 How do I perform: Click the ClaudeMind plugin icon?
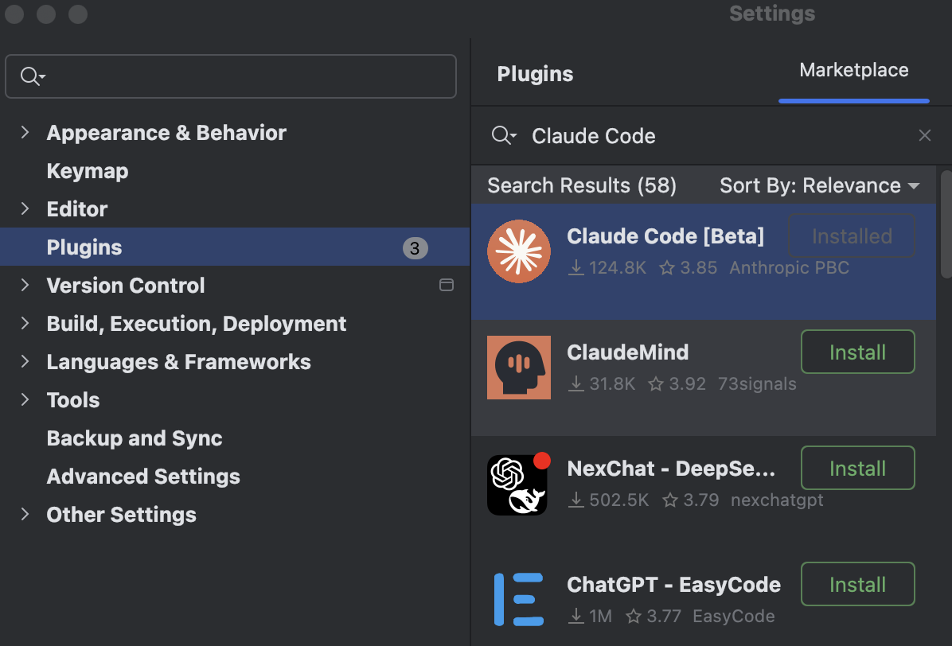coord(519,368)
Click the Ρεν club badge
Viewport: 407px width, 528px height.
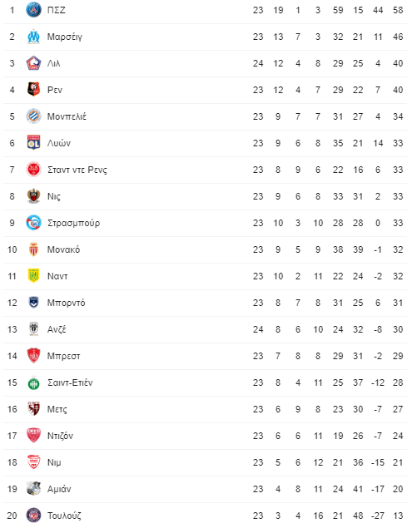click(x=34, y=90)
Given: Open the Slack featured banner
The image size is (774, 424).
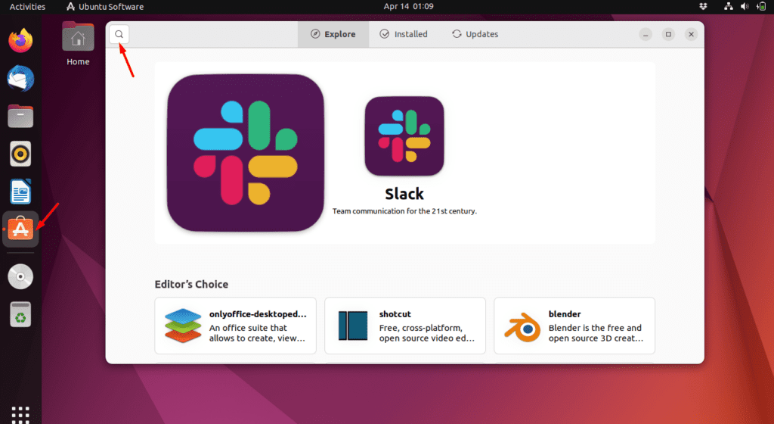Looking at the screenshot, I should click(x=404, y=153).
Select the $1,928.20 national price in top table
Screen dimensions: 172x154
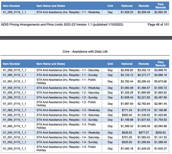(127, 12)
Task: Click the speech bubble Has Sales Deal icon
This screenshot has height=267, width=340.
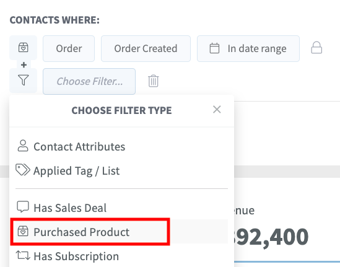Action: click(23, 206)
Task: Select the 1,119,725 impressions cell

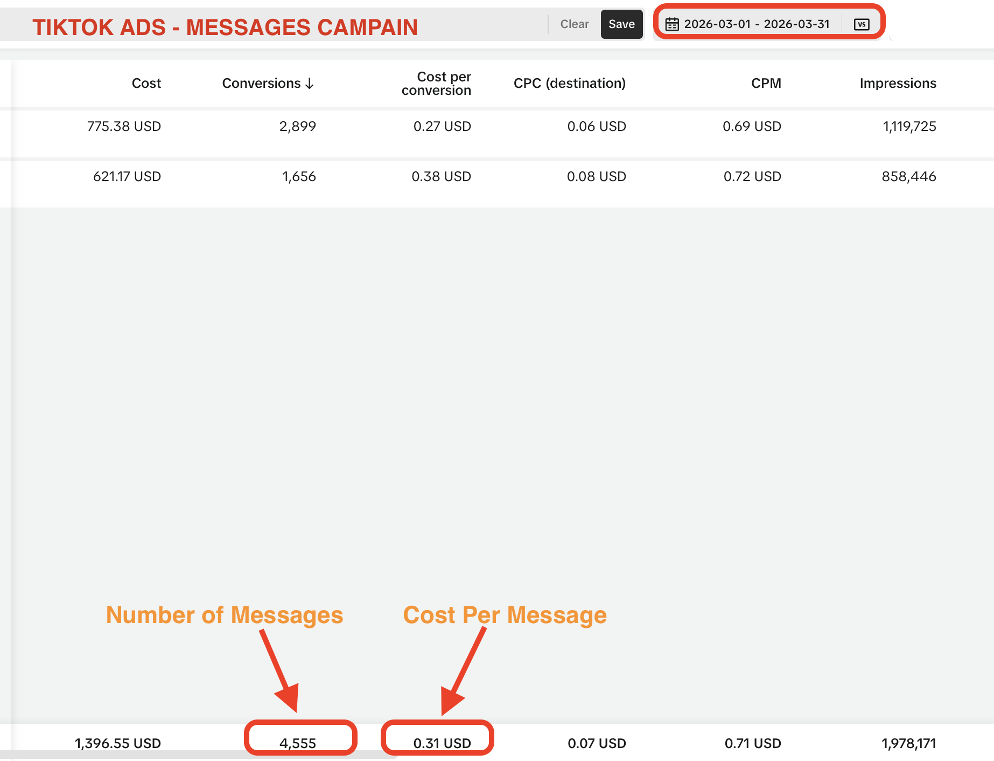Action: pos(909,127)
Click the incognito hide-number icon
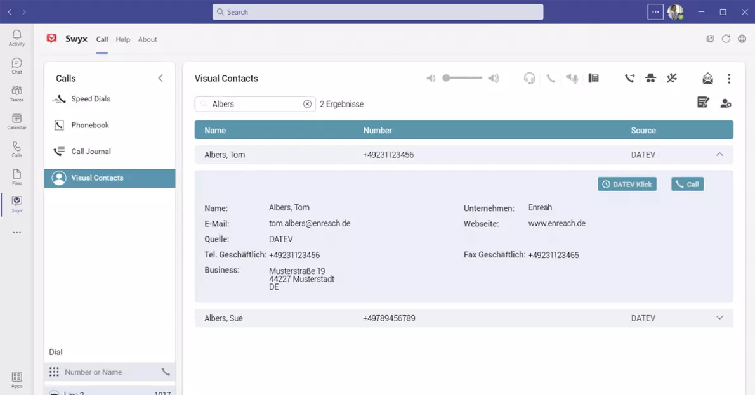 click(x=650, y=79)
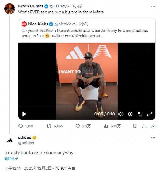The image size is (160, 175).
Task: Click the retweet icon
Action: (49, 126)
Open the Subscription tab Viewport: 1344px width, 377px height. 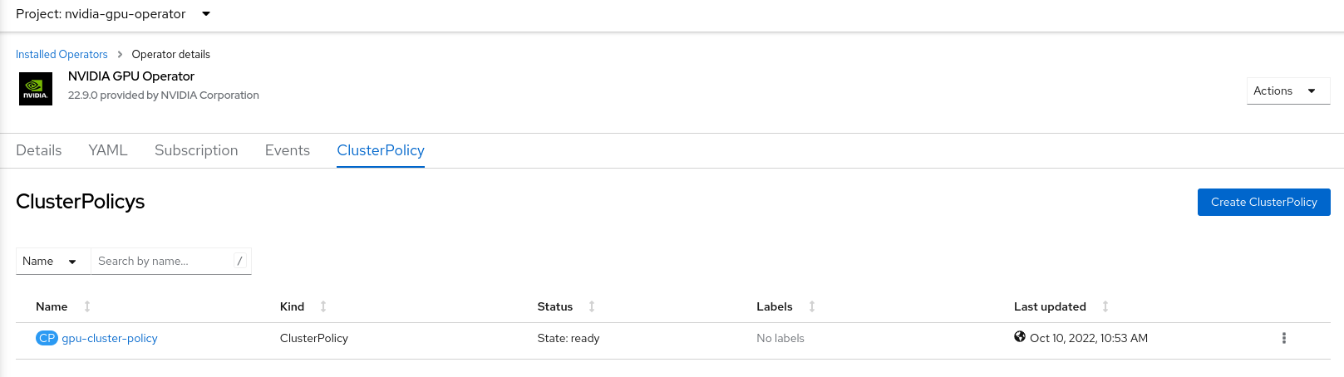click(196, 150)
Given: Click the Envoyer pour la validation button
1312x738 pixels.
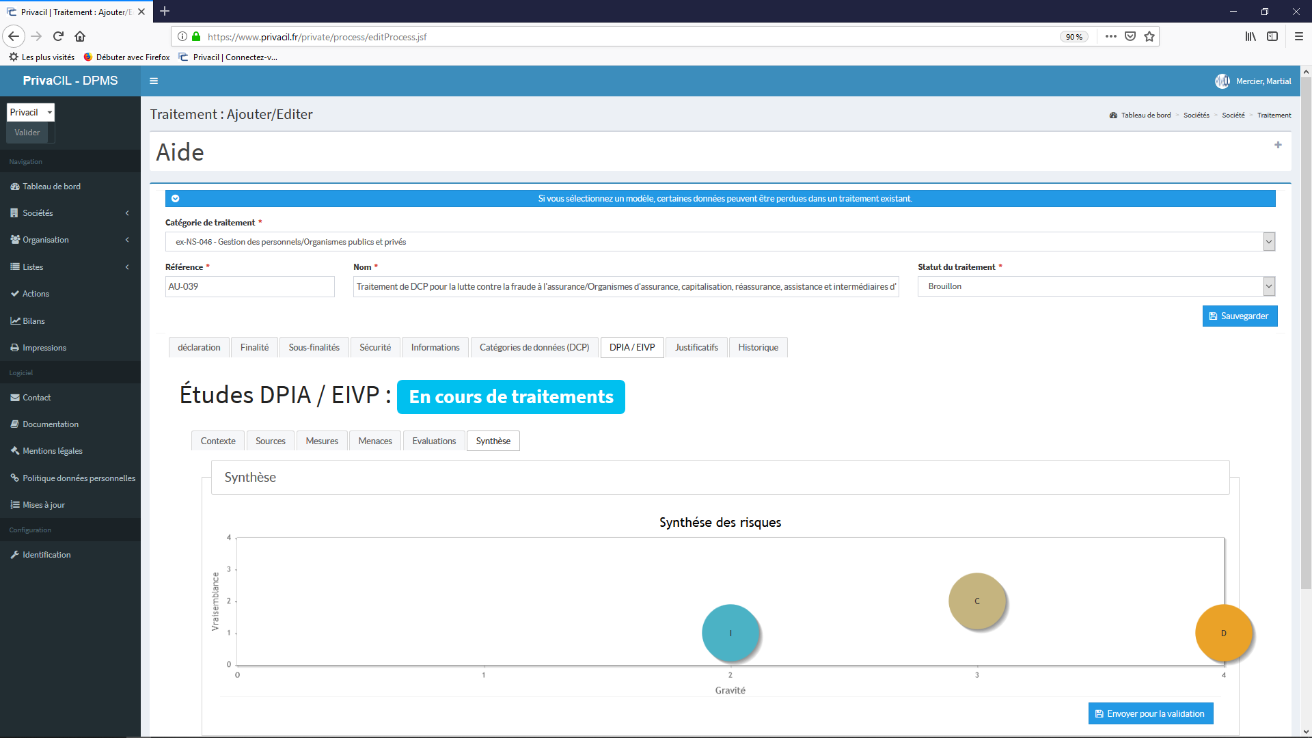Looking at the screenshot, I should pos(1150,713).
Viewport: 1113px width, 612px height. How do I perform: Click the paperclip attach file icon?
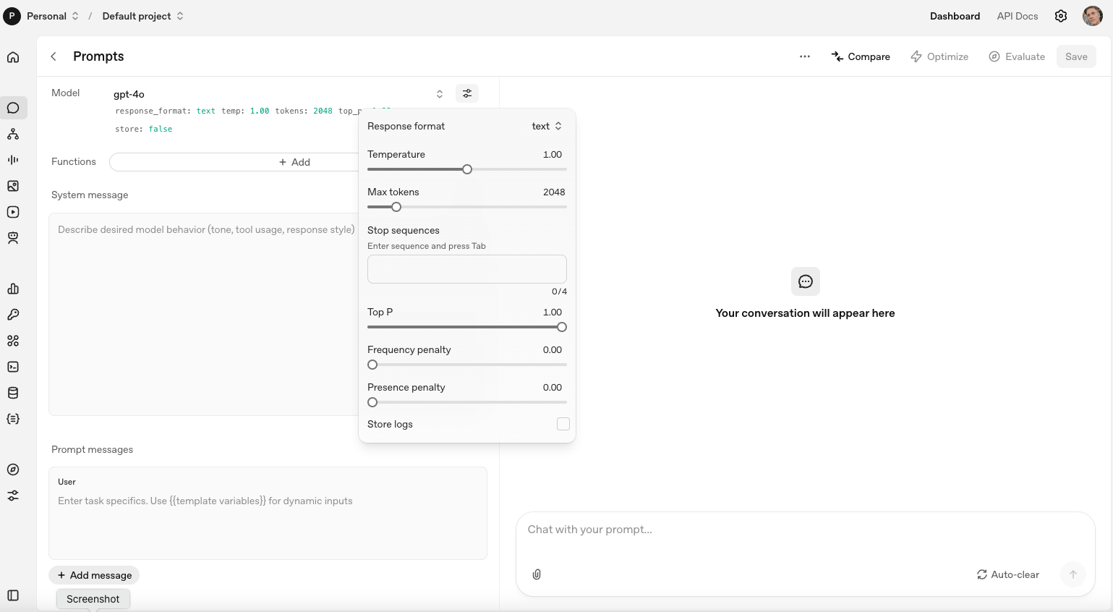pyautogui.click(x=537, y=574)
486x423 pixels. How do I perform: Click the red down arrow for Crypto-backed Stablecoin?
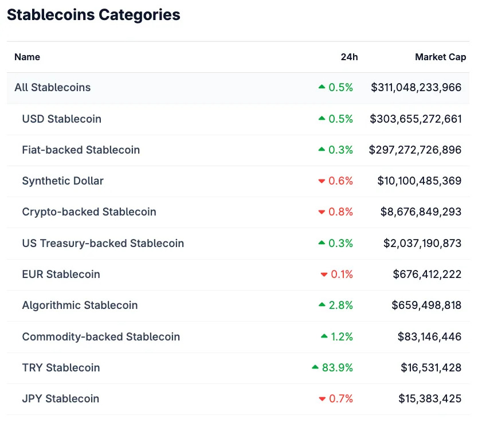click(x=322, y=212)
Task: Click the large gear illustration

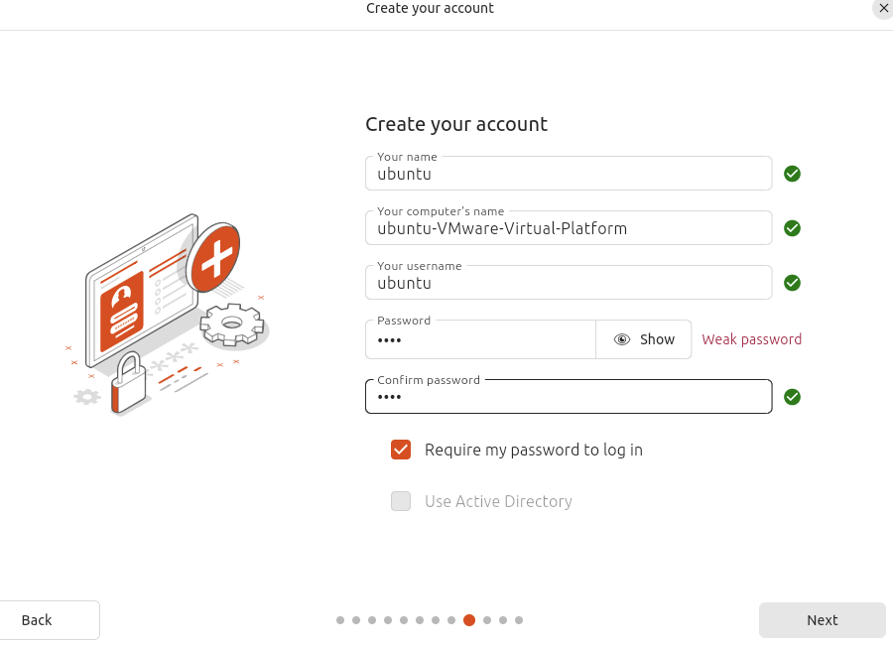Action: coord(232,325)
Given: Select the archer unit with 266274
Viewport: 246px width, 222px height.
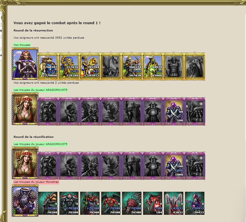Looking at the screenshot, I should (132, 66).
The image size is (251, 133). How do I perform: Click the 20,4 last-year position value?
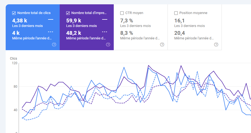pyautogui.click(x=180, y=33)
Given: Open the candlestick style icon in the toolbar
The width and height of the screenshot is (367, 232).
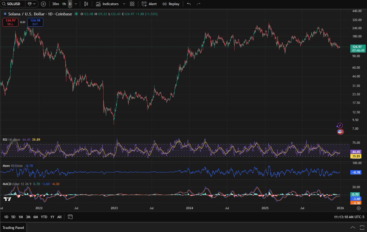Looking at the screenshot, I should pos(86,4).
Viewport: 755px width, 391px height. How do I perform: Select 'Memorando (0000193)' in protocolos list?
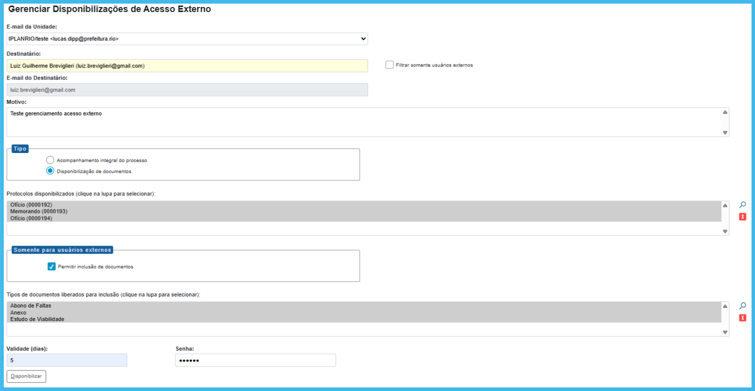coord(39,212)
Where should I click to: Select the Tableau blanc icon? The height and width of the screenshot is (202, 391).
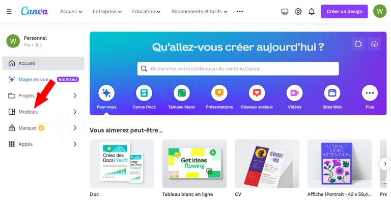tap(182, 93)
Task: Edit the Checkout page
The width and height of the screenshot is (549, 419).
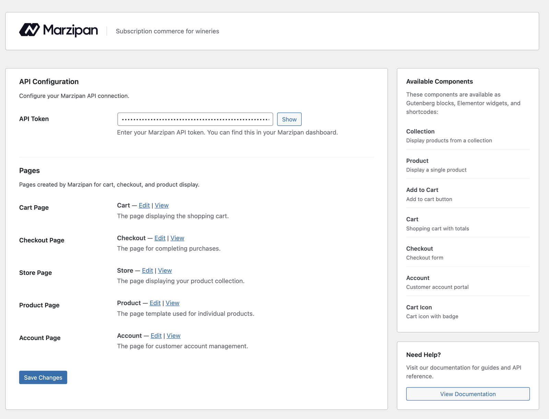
________
#### Exercise brief:
Check every line of the records above for the string "Given". Copy those that hold it.

#### Exercise result:
Given: Open the Slack featured banner
Given: Click the Envoyer pour la validation button
Given: Select the archer unit with 266274
Given: Open the candlestick style icon in the toolbar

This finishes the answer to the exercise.